D'après le règlement de 1958 qui applique la loi de 1957 sur l'état civil, les renseignements relatifs à l'adoption sont soumis à un régime de publicité restreinte : aucune information révélant l'origine de l'adopté ou sa qualité de personne adoptée ne peut être donnée sans autorisation spéciale. L'octroi d'une telle autorisation suppose un " intérêt légitime et un motif fondé ". Toutefois, les parents adoptifs et la personne adoptée devenue majeure peuvent obtenir ces informations sans autorisation spéciale.

Pour éviter tout risque de diffusion des renseignements relatifs à la filiation d'origine, le ministère de la Justice a publié, en février 1999, une instruction permettant aux parents adoptifs de demander l'établissement d'un nouvel acte de naissance pour l'enfant adopté. Cette demande doit être effectuée avant la majorité de l'enfant. Le nouvel acte de naissance comporte les références de l'ancienne inscription, qui est alors annulée. Il fait l'objet du régime normal de publicité. Cette nouvelle disposition n'empêche pas l'adopté, une fois devenu majeur, ses parents adoptifs et des tiers munis d'une autorisation spéciale d'avoir accès aux enregistrements annulés, c'est-à-dire aux informations sur la filiation d'origine.

III. LA PROCREATION MEDICALEMENT ASSISTEE

La loi n° 35 du 21 novembre 1988, relative aux techniques de procréation médicalement assistée, s'efforce de préserver le secret des origines génétiques . D'une manière générale, elle prévoit l'application des règles de filiation de droit commun et interdit la mention, dans les actes de l'état civil, de détails susceptibles de révéler que l'enfant a été conçu par procréation médicalement assistée. De plus, lorsqu'ils ont donné expressément leur consentement préalable pour qu'il soit recouru à un donneur extérieur au couple, ni le mari ni la femme (6( * )) ne peuvent contester le caractère légitime de la filiation de l'enfant.

1) La filiation maternelle

La mère d'un enfant est la femme qui l'a mis au monde, et plusieurs dispositions de la loi de 1988 visent à empêcher toute contestation de cette affirmation.

La loi énonce, à l'article 40, la nullité de tout contrat par lequel la mère renonce à la filiation maternelle en faveur du contractant ou d'un tiers, ce qui interdit implicitement la maternité de substitution.

De plus, elle comporte, à l'article 5, des dispositions relatives aux donneurs -qu'il s'agisse de dons de gamètes ou d'embryons- qui permettent d'appliquer le principe du secret des origines.
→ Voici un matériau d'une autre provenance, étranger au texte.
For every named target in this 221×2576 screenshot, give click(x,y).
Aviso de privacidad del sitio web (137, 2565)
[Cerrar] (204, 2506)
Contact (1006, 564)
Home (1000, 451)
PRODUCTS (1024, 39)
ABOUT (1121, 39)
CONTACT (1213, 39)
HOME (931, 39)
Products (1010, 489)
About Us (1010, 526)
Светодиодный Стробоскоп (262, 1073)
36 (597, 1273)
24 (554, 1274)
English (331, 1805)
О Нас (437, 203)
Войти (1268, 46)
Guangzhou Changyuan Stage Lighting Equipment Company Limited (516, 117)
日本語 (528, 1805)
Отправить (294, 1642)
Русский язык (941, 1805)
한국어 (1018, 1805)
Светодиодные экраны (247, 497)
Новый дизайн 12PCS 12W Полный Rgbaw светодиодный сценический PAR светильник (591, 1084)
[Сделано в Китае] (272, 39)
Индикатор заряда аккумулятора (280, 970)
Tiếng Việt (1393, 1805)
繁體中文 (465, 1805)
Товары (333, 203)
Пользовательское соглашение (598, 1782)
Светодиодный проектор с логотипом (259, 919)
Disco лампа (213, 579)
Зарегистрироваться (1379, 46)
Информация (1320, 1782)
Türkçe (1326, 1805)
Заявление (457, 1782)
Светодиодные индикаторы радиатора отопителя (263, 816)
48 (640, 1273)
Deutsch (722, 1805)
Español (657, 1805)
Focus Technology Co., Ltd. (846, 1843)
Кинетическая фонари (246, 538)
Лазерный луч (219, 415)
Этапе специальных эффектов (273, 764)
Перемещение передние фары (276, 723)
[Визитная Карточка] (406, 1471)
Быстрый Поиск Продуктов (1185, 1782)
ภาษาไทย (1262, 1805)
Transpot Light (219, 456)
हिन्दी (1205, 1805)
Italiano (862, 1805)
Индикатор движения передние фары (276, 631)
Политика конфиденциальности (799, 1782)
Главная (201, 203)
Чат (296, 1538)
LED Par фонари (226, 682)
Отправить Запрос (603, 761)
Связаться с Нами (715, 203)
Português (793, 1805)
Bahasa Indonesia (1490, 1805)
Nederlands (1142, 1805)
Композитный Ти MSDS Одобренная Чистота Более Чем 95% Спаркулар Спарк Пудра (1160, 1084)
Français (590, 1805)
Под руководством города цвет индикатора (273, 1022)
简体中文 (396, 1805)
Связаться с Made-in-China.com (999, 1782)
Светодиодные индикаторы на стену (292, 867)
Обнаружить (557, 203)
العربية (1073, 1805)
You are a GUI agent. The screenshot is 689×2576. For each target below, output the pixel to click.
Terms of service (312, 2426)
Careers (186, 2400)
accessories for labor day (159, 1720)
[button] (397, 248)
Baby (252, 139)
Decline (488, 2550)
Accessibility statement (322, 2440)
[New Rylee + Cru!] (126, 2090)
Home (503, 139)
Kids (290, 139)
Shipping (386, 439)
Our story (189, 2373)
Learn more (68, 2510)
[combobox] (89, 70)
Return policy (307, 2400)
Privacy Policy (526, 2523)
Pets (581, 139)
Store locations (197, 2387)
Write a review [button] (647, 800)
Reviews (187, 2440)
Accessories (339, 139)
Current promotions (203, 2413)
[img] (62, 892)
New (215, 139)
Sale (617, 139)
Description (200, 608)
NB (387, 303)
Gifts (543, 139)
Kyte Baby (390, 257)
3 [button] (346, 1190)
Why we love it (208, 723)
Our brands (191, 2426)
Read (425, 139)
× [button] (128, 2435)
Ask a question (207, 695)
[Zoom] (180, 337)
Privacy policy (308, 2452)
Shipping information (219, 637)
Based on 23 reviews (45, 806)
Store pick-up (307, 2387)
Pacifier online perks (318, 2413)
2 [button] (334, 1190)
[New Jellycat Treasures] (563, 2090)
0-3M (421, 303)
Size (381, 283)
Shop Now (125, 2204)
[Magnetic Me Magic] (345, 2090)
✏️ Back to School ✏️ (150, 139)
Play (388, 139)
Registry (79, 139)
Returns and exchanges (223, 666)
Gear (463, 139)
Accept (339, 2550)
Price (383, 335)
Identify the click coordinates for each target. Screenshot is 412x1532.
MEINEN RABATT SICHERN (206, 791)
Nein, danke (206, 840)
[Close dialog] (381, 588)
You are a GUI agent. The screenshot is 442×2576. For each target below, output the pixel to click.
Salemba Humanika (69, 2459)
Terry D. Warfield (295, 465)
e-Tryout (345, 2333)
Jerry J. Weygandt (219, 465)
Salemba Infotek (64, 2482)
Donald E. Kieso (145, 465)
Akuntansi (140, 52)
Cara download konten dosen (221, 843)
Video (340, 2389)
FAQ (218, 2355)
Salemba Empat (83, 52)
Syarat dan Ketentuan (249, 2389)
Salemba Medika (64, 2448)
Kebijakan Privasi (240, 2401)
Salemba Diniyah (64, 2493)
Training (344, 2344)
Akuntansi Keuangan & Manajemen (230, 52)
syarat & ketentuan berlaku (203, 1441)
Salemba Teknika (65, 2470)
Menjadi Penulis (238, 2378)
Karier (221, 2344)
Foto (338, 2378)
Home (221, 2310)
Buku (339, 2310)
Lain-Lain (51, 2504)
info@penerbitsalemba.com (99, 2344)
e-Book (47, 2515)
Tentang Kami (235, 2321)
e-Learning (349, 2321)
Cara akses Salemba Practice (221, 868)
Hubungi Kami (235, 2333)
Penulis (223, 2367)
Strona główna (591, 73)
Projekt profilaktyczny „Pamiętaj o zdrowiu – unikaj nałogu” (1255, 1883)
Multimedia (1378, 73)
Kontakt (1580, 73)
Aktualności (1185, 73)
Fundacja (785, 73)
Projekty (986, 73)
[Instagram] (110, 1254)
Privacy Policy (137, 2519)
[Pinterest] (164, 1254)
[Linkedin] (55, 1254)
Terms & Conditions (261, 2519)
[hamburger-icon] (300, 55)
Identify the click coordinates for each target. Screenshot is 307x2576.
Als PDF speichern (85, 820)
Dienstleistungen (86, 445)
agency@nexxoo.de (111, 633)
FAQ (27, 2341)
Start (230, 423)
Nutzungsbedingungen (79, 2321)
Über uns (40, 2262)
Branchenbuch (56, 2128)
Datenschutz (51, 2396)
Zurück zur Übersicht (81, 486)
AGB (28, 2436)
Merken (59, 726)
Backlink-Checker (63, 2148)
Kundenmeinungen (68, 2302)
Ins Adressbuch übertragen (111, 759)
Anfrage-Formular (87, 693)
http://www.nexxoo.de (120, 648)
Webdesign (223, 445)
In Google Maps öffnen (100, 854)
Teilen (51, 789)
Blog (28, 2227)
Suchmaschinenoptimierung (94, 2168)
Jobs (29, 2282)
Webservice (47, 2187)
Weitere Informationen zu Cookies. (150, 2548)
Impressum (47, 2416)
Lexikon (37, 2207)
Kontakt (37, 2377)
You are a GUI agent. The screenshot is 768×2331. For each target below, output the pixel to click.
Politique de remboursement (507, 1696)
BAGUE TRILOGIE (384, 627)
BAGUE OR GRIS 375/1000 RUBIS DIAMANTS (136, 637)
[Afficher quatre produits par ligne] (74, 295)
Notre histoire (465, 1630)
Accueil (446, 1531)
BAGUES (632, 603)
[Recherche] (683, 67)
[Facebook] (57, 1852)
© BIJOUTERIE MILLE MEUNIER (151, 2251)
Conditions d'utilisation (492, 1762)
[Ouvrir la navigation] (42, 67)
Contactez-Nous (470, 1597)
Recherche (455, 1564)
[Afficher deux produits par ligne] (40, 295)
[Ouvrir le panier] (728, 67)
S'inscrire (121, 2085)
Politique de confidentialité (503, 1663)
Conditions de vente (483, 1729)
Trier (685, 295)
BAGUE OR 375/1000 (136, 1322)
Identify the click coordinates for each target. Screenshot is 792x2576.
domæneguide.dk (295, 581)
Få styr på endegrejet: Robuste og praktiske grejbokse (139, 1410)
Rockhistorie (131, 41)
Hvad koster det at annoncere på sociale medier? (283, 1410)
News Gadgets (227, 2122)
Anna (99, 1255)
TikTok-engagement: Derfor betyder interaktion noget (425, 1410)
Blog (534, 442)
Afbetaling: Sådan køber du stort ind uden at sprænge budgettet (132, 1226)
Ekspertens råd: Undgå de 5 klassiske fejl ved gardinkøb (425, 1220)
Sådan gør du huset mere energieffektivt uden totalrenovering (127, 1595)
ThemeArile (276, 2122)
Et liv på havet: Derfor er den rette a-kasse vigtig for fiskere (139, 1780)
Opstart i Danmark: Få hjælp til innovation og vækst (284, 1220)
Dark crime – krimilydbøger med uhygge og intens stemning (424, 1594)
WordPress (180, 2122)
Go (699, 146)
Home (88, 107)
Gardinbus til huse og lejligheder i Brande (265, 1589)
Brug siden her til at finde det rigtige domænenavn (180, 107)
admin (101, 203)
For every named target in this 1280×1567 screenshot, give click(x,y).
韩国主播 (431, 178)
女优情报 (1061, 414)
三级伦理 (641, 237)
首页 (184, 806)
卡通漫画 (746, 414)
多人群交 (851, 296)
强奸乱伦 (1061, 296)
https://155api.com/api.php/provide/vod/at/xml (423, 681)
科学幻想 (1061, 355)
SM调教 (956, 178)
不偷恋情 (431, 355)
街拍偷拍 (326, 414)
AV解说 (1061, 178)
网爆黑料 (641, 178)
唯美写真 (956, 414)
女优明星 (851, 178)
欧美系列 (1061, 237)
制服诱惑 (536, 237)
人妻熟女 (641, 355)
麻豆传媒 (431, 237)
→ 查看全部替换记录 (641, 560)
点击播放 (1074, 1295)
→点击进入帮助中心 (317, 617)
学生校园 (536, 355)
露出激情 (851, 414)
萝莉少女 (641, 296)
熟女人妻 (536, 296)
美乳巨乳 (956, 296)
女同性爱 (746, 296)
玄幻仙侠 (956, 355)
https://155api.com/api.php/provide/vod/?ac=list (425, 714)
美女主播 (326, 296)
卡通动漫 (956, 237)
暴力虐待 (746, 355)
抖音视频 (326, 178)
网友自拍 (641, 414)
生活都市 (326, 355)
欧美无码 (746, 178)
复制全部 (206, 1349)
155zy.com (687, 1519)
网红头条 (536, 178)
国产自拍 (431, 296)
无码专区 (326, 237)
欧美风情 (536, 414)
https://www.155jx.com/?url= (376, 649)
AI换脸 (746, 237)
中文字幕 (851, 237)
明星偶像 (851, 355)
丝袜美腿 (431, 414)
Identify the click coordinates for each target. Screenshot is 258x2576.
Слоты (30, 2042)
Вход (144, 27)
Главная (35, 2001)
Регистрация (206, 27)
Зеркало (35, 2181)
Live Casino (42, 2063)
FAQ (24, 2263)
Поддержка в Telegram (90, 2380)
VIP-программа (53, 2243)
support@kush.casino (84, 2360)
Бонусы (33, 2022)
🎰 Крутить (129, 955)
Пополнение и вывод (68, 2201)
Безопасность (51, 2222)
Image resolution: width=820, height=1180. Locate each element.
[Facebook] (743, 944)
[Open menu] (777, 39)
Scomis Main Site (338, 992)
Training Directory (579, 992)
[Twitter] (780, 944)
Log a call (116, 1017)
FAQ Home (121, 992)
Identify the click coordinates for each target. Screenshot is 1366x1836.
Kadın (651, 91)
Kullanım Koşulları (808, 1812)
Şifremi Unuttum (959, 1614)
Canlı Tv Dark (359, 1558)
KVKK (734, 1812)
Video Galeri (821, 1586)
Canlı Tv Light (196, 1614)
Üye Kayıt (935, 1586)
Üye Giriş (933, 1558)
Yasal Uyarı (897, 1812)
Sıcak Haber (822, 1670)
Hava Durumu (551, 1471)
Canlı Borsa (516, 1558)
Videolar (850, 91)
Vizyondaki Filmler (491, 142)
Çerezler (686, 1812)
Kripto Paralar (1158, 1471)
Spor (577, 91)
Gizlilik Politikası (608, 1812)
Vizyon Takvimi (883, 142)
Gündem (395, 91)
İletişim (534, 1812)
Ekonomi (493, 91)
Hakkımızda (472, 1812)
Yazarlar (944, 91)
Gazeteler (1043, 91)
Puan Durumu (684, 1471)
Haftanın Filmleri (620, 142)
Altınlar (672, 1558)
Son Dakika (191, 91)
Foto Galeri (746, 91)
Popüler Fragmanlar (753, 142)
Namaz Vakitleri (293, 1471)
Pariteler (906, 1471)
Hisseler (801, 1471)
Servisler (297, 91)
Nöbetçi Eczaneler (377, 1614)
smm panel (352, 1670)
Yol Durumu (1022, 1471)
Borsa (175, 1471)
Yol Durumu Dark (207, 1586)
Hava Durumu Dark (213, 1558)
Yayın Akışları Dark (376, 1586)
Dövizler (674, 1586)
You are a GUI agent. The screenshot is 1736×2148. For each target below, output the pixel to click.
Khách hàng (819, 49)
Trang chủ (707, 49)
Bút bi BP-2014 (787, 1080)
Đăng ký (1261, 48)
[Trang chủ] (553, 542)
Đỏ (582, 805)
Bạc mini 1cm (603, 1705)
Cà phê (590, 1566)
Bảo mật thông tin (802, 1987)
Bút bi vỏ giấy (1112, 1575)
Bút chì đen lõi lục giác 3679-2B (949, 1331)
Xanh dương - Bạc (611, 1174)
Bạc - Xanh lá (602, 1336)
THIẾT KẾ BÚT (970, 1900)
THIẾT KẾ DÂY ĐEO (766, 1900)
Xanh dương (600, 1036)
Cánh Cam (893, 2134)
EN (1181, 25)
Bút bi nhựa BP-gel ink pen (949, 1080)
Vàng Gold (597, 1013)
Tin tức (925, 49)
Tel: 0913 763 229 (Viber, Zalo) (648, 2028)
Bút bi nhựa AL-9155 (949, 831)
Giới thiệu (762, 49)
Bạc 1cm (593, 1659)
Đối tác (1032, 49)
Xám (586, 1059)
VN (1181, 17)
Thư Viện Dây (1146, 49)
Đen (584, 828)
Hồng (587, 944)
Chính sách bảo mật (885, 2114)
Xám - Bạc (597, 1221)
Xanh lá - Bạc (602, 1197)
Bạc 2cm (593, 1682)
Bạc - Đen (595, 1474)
Le don doit être anonyme et les données relatives à l'identité du donneur doivent être conservées dans les conditions de confidentialité les plus strictes qui soient et sous forme codée , d'une part, au Registre national des donneurs et, d'autre part, dans les fichiers des établissements recueillant les dons.

2) La filiation paternelle

Les prescriptions de l'article 5 de la loi de 1988, exposées plus haut, s'appliquent. Le père ne peut donc être que le mari de la mère ou l'homme qui a reconnu l'enfant.

3) L'accès aux informations sur les donneurs

Les enfants conçus par procréation médicalement assistée et leurs représentants légaux, ainsi que les femmes qui ont bénéficié de l'assistance médicale à la procréation, ont le droit d'obtenir des informations générales sur les donneurs, mais pas leur identité.

Cependant, ce principe souffre deux exceptions . L'identité du donneur peut être révélée :

- lorsque la vie de l'enfant est en danger et que la connaissance de l'identité du donneur permet d'éviter un tel danger ;

- lorsque la procédure pénale l'exige.

La loi précise que, même dans ces deux cas, la révélation de l'identité du donneur n'entraîne aucun lien de filiation avec l'enfant.